- [Required actions]:
**1.** Write out everything in the Area 51 review from "The only important" down to "even while healing.", word for word.
**2.** In the Area 51 review, what does a tap of the D-pad do once you contract the virus?

- [Extract provided]:
· · · · · · ·

As with every new FPS, there are some half-hearted attempts to mimic Halo 2, such as the ability to dual-wield. However, you cannot shoot with either hand independently of the other or equip weapons of different types in different hands. On paper, two hands sounds great; in practice, it adds very little to the game.

The only important difference between Area 51 and the run-of-the-mill shooter occurs about a quarter of the way into game. When you contract the virus, a tap of the D-pad will transform you into one of the alien mutants. Although you are not able to use weapons, you do gain the ability to shoot life-sucking parasites at your enemies, replenishing your health while draining theirs. This is an important mechanic because health-packs are rare. Instead of bolting for the health-stations or popping pain-killers when wounded, you’ll switch into mutant mode, send out some parasites, and regain what you lost before turning back into a human. This is a cool mechanic that allows you to stay somewhat involved in the action even while healing.

· · · · · · ·

- [Material provided]:
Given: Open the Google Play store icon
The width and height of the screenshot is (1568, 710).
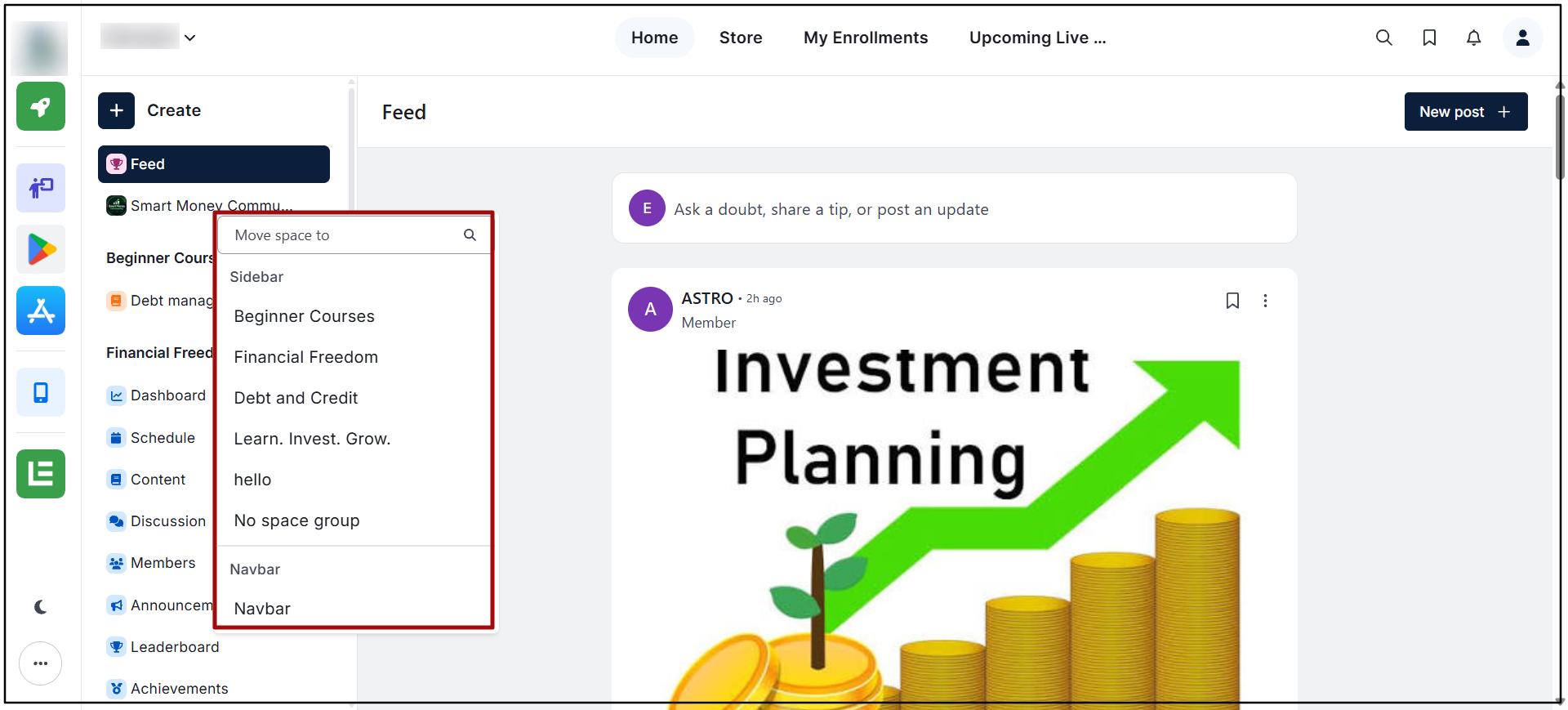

· · · · · · ·

- [Task-by-task outputs]:
**1.**
The only important difference between Area 51 and the run-of-the-mill shooter occurs about a quarter of the way into game. When you contract the virus, a tap of the D-pad will transform you into one of the alien mutants. Although you are not able to use weapons, you do gain the ability to shoot life-sucking parasites at your enemies, replenishing your health while draining theirs. This is an important mechanic because health-packs are rare. Instead of bolting for the health-stations or popping pain-killers when wounded, you’ll switch into mutant mode, send out some parasites, and regain what you lost before turning back into a human. This is a cool mechanic that allows you to stay somewhat involved in the action even while healing.

**2.** It transforms you into one of the alien mutants.